* Problem *
Please rewrite the lines starting with the line containing "This screenshot has height=1096, width=2294." and going on through the line containing "Action: click(x=675, y=317)", replacing "headset" with "phone" and leaving everything else unchanged.

* Records to process *
>>

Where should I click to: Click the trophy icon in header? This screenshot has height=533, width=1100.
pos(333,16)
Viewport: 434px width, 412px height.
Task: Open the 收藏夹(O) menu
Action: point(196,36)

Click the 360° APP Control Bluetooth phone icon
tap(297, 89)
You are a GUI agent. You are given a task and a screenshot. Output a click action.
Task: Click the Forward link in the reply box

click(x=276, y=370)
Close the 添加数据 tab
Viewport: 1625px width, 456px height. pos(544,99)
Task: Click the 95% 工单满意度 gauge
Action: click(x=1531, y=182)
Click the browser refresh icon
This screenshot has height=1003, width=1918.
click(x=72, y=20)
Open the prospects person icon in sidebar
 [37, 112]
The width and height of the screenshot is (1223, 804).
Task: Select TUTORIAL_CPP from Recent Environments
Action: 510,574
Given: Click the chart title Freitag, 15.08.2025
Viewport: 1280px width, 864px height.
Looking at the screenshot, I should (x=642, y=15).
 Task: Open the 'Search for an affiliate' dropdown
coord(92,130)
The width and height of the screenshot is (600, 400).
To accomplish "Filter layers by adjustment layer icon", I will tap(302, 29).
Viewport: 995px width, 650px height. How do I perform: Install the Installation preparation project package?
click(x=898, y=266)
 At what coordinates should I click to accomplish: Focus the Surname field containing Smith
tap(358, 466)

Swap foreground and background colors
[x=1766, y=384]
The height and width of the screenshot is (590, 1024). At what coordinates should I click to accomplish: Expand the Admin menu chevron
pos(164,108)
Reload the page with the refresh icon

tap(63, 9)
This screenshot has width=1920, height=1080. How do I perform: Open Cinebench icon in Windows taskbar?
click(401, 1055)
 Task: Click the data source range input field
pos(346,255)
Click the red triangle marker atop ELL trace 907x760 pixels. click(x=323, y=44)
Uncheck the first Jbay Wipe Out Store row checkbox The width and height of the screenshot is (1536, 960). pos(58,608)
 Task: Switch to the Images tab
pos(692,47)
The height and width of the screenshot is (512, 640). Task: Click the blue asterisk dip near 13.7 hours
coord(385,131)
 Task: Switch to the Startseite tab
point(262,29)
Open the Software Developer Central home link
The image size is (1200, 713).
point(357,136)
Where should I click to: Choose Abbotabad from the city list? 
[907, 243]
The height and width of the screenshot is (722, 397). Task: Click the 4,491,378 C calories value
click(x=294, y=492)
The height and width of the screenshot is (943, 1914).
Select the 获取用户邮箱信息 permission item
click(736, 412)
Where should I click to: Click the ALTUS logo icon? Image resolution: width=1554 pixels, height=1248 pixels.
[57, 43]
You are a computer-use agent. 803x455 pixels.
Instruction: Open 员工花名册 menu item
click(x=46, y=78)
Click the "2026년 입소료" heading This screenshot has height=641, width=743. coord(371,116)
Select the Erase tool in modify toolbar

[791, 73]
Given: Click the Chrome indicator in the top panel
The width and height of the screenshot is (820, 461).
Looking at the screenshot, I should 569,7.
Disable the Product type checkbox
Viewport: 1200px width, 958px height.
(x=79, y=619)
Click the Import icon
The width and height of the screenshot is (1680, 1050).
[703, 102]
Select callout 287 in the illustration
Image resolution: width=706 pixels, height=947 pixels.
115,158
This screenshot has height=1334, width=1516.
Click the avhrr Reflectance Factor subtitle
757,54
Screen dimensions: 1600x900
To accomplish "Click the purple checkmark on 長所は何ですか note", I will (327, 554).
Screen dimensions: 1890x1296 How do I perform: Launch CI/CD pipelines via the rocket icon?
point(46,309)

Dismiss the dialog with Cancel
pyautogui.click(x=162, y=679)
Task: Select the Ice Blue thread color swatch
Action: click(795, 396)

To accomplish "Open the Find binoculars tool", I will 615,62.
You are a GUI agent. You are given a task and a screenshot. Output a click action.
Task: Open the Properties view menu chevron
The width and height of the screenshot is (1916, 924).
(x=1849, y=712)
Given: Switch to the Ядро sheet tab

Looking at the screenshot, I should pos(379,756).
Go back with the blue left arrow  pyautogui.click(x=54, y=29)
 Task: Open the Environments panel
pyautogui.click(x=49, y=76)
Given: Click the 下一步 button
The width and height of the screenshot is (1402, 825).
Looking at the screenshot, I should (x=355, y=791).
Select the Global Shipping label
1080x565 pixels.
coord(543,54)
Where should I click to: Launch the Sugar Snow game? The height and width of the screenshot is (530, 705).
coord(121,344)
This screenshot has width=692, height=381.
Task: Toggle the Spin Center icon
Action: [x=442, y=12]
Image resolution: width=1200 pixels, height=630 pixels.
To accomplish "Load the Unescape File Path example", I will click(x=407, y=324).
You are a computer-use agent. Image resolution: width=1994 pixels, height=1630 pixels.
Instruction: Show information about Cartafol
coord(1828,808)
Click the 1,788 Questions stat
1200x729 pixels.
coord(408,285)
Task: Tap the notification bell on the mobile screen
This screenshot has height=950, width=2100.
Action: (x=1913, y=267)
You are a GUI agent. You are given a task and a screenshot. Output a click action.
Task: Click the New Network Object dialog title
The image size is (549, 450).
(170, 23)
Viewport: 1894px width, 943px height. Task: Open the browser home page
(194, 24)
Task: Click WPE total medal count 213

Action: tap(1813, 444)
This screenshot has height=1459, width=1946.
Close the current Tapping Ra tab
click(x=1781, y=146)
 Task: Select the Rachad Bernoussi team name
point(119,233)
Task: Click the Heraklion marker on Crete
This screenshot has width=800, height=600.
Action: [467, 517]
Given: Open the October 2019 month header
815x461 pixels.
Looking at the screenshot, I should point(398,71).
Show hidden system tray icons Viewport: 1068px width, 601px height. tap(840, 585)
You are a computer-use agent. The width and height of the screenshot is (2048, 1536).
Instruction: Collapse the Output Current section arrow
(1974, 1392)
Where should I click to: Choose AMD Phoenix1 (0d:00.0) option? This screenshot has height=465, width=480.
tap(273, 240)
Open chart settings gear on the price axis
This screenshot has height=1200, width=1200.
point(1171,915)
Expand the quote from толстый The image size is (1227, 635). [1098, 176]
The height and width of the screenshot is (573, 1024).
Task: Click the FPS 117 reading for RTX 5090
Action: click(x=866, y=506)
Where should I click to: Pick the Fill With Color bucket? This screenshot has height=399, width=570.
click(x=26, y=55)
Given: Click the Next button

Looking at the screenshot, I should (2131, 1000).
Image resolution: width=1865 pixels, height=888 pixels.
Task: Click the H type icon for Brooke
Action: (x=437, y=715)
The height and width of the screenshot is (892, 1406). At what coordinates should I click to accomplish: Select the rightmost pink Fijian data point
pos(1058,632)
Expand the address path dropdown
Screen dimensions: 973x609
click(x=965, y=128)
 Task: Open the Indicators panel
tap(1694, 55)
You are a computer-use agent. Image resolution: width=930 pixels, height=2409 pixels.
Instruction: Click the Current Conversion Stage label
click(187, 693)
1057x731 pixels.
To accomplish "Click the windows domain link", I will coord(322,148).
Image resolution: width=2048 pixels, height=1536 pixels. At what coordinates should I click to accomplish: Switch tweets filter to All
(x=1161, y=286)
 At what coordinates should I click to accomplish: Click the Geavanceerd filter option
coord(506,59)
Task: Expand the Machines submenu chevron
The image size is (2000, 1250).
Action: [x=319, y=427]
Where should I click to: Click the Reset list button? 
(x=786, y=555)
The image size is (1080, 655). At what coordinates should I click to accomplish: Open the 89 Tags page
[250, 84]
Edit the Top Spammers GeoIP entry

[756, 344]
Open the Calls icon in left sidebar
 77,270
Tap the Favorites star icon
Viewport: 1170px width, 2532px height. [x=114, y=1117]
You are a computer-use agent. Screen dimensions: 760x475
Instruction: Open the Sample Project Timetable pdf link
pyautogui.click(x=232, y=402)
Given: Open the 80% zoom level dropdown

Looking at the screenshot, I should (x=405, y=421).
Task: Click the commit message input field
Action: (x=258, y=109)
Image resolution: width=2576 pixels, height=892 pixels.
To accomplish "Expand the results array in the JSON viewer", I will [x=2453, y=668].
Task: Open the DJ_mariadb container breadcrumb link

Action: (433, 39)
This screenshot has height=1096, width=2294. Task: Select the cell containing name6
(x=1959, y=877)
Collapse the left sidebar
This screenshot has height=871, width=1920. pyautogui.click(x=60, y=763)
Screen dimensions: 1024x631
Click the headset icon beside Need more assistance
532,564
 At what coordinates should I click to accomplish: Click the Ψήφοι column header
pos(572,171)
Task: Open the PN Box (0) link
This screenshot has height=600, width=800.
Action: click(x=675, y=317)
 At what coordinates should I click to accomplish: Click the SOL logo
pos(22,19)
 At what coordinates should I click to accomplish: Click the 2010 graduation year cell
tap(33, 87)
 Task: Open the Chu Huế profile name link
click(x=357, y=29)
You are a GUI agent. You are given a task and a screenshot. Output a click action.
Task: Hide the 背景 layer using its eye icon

<<

* Exercise answer *
This screenshot has height=1096, width=2294. Task: Select the cell containing name6
(x=1959, y=877)
Collapse the left sidebar
This screenshot has height=871, width=1920. pyautogui.click(x=60, y=763)
Screen dimensions: 1024x631
Click the phone icon beside Need more assistance
532,564
 At what coordinates should I click to accomplish: Click the Ψήφοι column header
pos(572,171)
Task: Open the PN Box (0) link
This screenshot has height=600, width=800.
Action: click(x=675, y=317)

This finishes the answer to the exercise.